O Sítio da Infância e da Poesia
Na quietude fértil do Sítio Benedito Santos, entre a Barra do Pirapetinga e Calheiros, o tempo parece caminhar em um ritmo mais antigo e sereno. Ali, onde a terra guarda as raízes da história e o verde acolhe o Memorial Governadores Roberto e Badger Silveira, cada árvore parece conservar uma lembrança, cada pedra parece conhecer um nome. Benedito Santos, guardião daquele chão, foi menino ao lado dos irmãos açordescendentes Roberto, Badger e Zequinha Silveira. Compartilharam a infância no meio de risos, a poeira das estradas, as águas dos córregos e o canto livre dos horizontes, quando a amizade era tão natural quanto o nascer do sol.
A Senda da Extinção e o Milagre da Vida
Houve um tempo em que o silêncio pareceu vencer. Os jacus, soberanos de plumagem escura e passos discretos, desapareceram das matas, quase vencidos pelo desmatamento e pela ação humana. A floresta perdeu uma de suas vozes mais antigas, e o vento passou a carregar uma saudade difícil de explicar.
Mas a natureza conhece os segredos da esperança. Ela nunca desiste daquilo que ama. Em seu silêncio fecundo, prepara pacientemente o instante em que a vida floresce outra vez.
O Presente de Aniversário da Terra
Quando o Memorial Governadores Roberto e Badger Silveira celebra seus dez anos de fundação, a própria natureza parece oferecer um presente que nenhum homem poderia fabricar: os jacus voltaram.
Surgem entre as árvores como antigos moradores que regressam ao lar depois de longa ausência. Caminham sem pressa, altivos e serenos, como se reconhecessem cada curva da estrada, cada sombra, cada canto daquele sítio onde outrora também ecoaram as gargalhadas de Benedito, Roberto, Badger e Zequinha.
É impossível contemplá-los sem imaginar que a infância daqueles meninos continua viva, escondida entre as folhas da mata. O caminhar dos jacus lembra os passos leves das crianças que um dia correram por aquelas terras; seu canto parece misturar-se às vozes que o tempo levou, mas que a memória jamais permitiu desaparecer.
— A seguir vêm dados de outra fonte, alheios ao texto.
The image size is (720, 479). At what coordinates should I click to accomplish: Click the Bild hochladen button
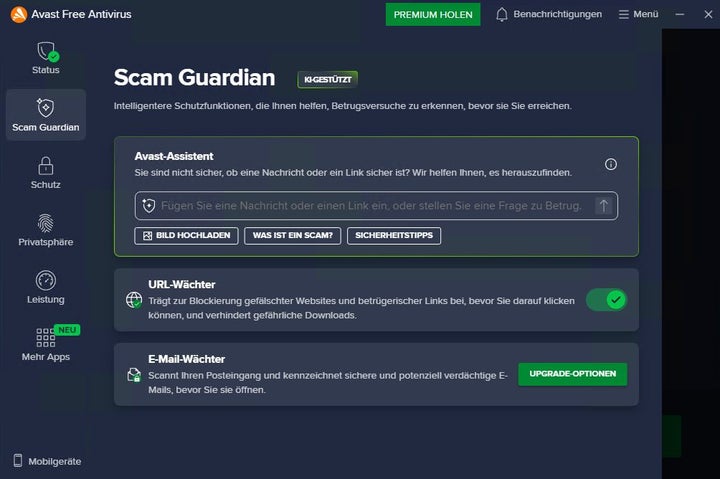187,236
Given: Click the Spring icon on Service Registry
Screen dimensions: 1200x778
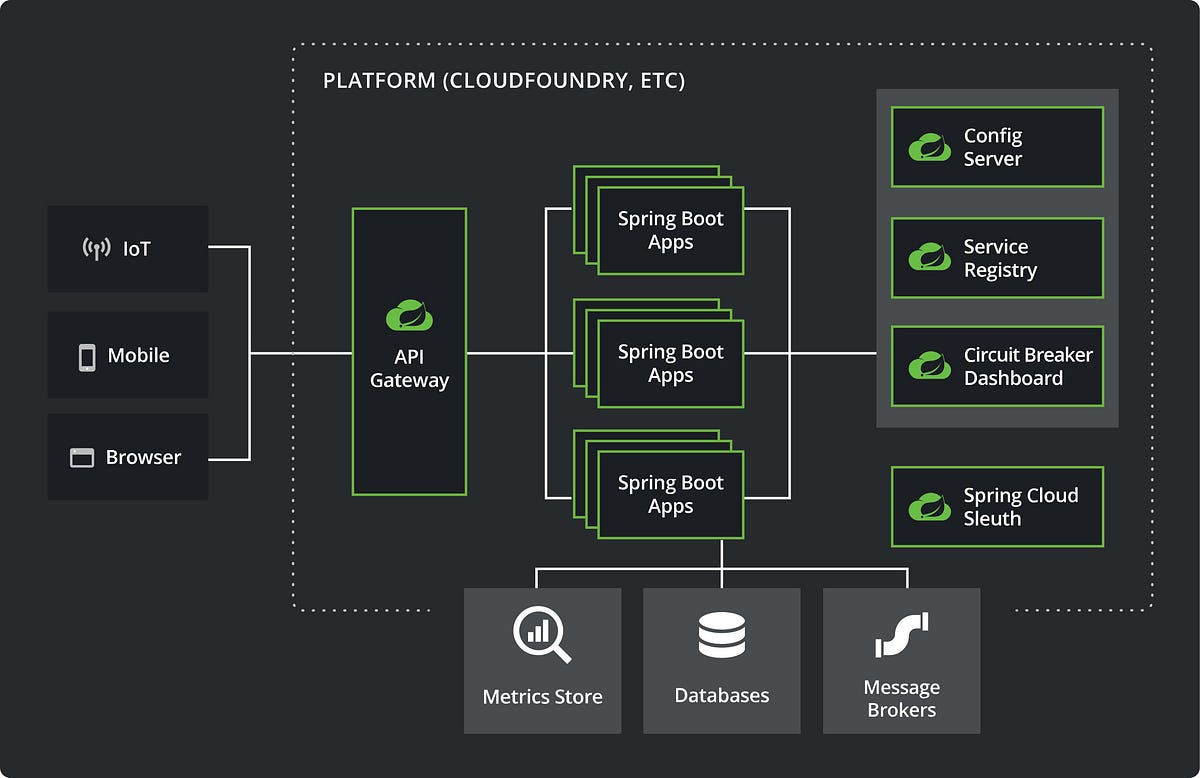Looking at the screenshot, I should tap(930, 258).
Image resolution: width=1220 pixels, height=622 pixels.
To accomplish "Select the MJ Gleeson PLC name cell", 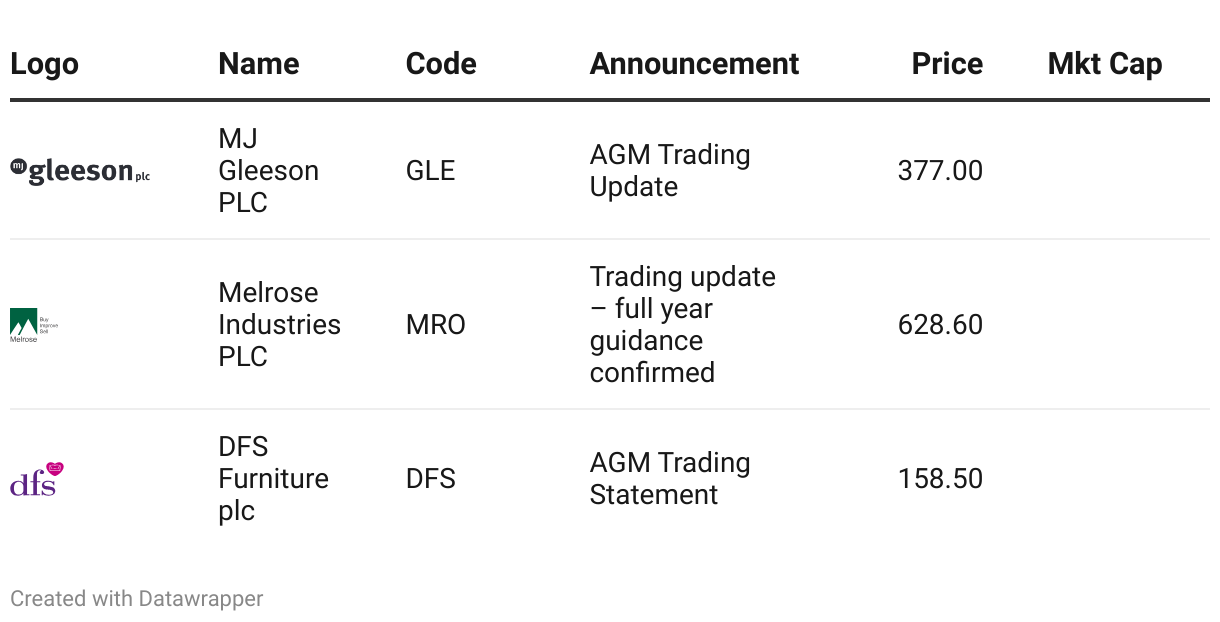I will [269, 170].
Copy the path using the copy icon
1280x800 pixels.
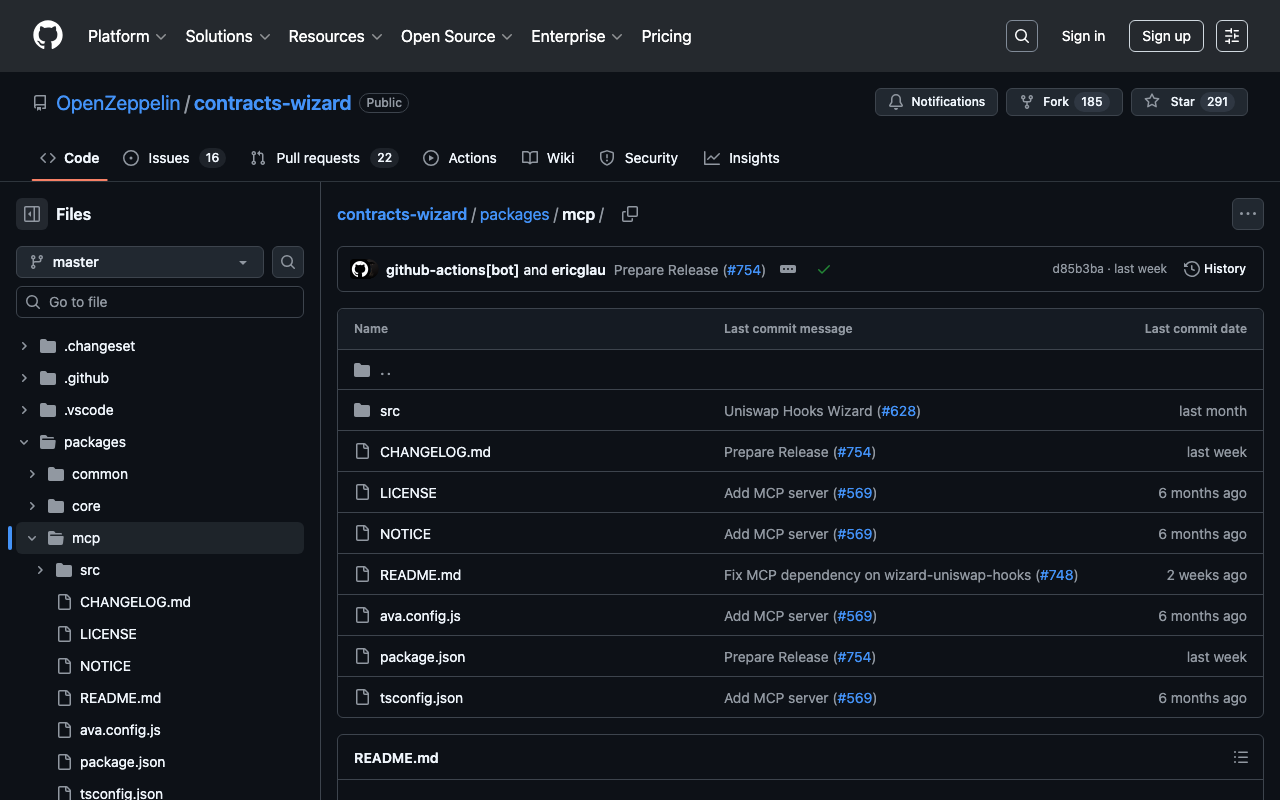click(630, 214)
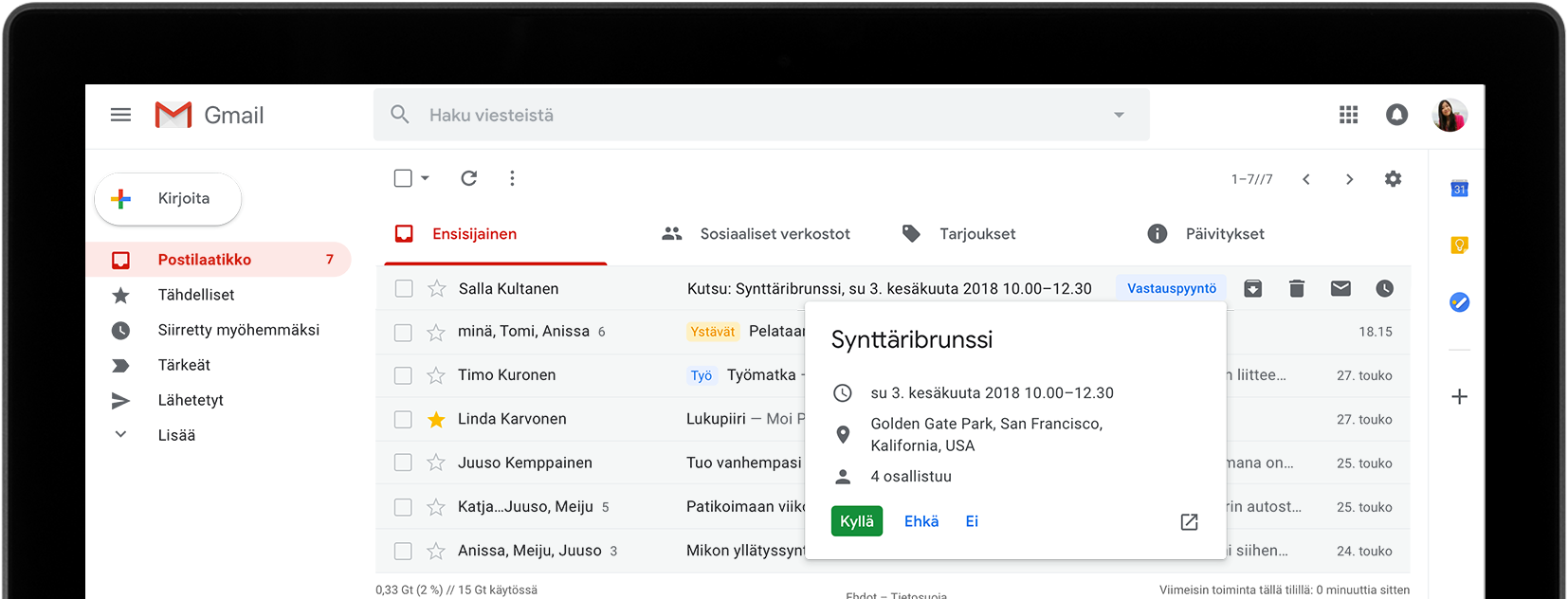Delete the Synttäribrunssi invitation email

(x=1297, y=288)

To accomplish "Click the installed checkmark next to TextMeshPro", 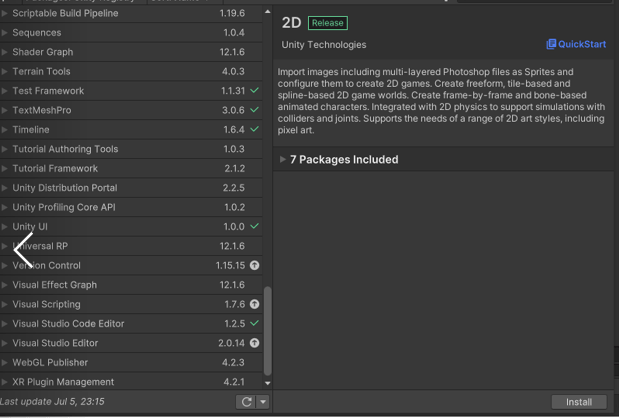I will 254,110.
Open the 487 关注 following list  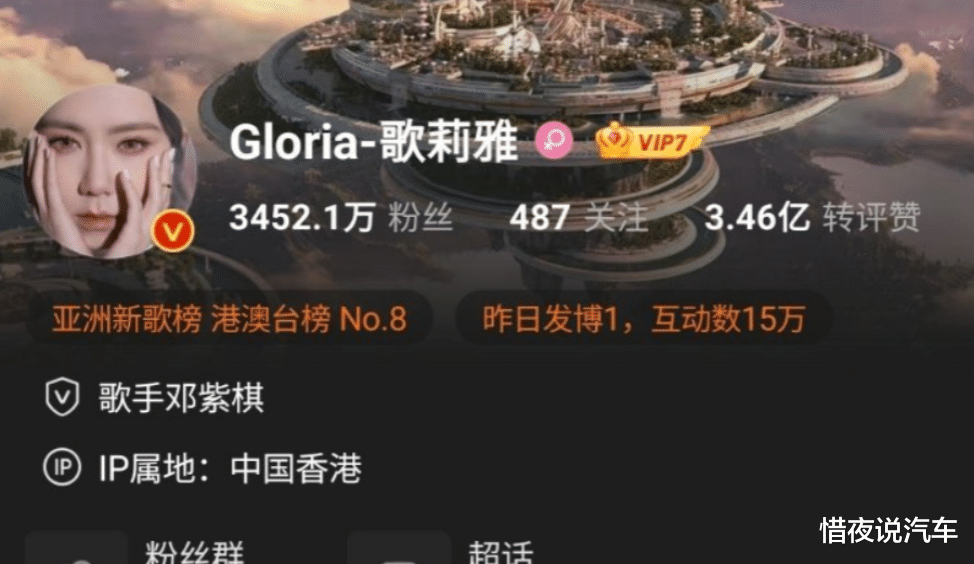[x=578, y=217]
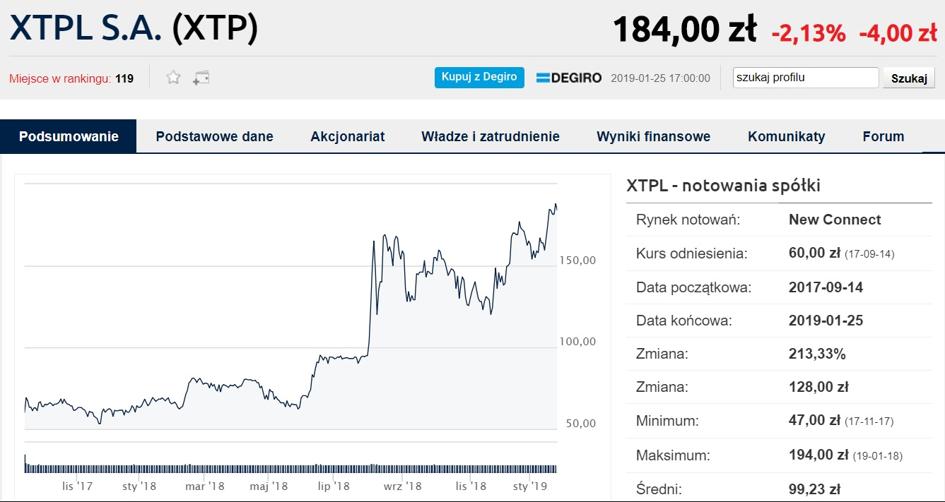Click the Szukaj search button
The width and height of the screenshot is (945, 502).
click(x=908, y=78)
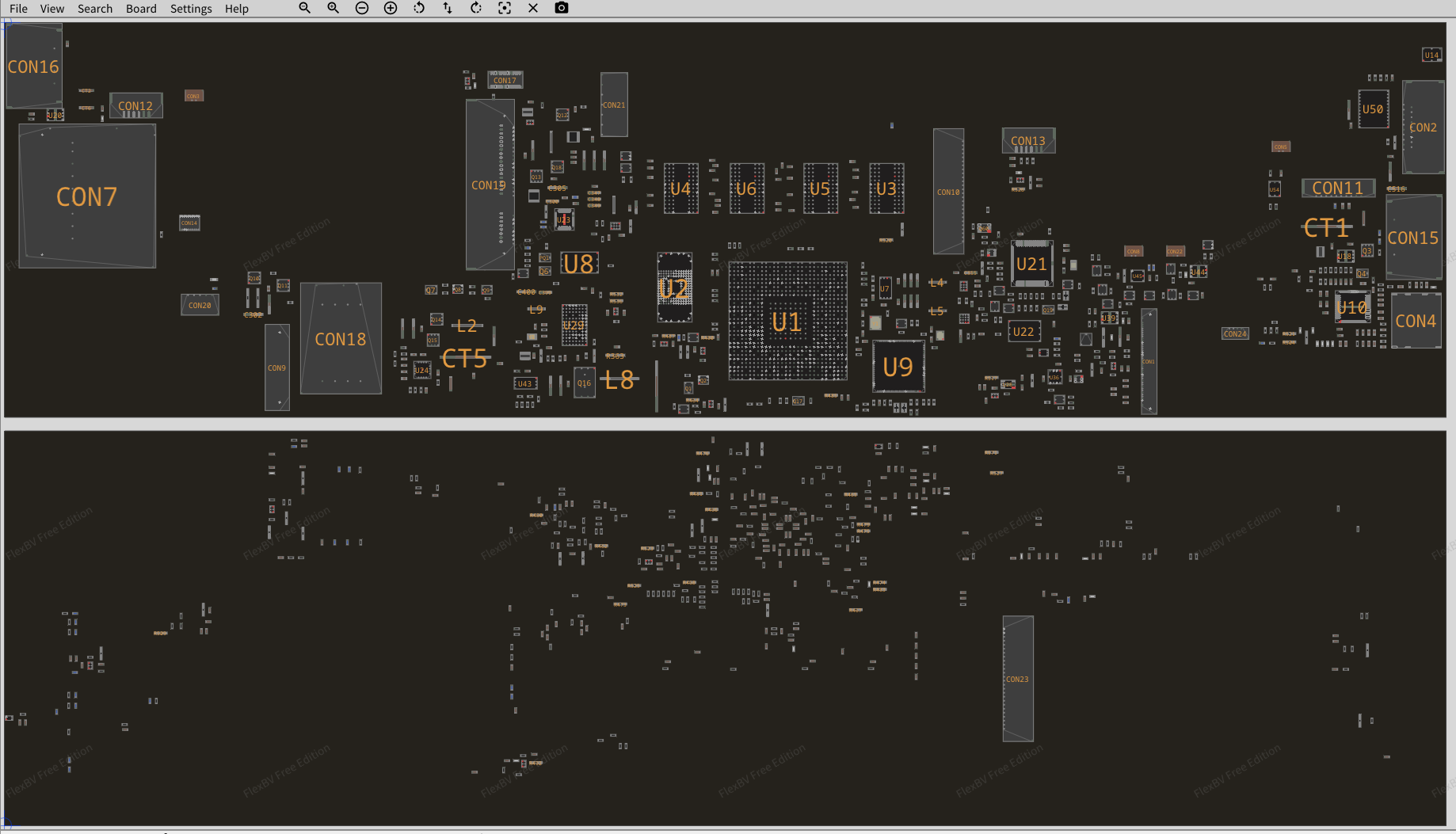
Task: Open the File menu
Action: coord(18,9)
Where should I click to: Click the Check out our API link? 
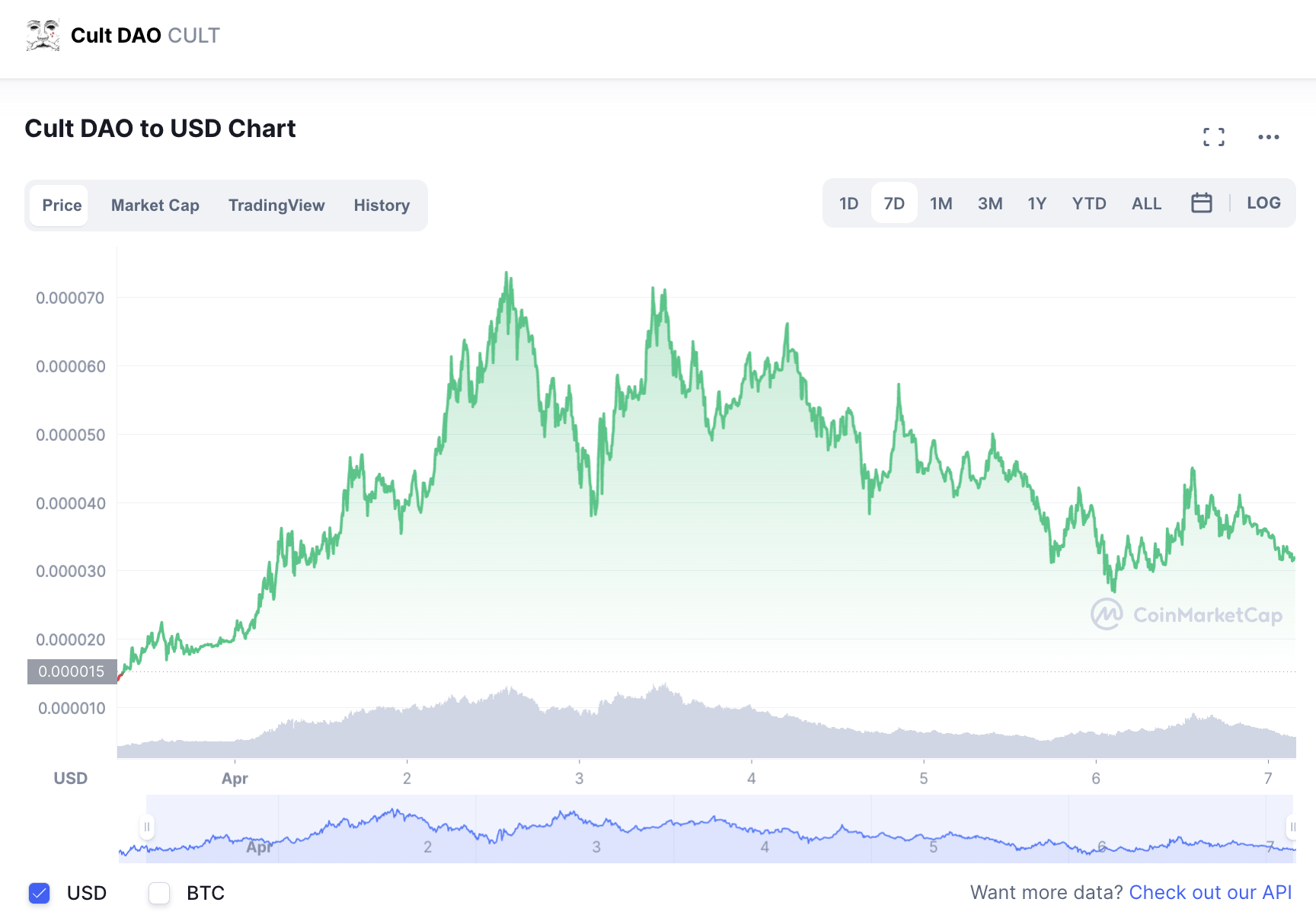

Não são apenas aves. São mensageiros da continuidade. São a natureza proclamando que o amor pela terra, pela amizade e pela história nunca morre. Quando a memória é cultivada com respeito, até a floresta encontra um modo de agradecer.
No meio da pedra do Memorial e do voo reencontrado do jacu, a terra revela um de seus maiores mistérios: aquilo que é amado com sinceridade nunca desaparece por completo. Às vezes, apenas se recolhe ao silêncio, esperando o momento de voltar para casa.
O Jacu e o Memorial: Semeadores da Floresta e da Memória
Antes mesmo de a mata despertar, o jacu percorre silenciosamente seus caminhos, espalhando sementes que um dia se transformarão em árvores frondosas. Sua missão é discreta, mas indispensável. Da mesma forma, o Memorial espalha, entre gerações, as sementes da memória, da cidadania e do amor à história. Se o jacu renova a floresta, o Memorial renova a consciência de um povo, preservando o legado de Roberto e Badger Silveira.
Ambos cumprem a mesma vocação: um semeia o futuro da natureza; o outro, o futuro da memória. Ambos ensinam que a verdadeira grandeza não se impõe pelo ruído, mas pela permanência. Enquanto o jacu devolve vida à floresta com sua presença silenciosa, o Memorial mantém acesa a chama daqueles que fizeram da amizade, da dignidade e do serviço ao próximo uma herança para as gerações futuras.
Não é apenas coincidência que os jacus tenham escolhido justamente este lugar para regressar. Há espaços onde a natureza reconhece o valor da memória. Há lugares onde a história é tão profundamente respeitada que até as aves retornam para testemunhar que o tempo passa, mas a vida, a amizade e o amor pela terra permanecem eternos.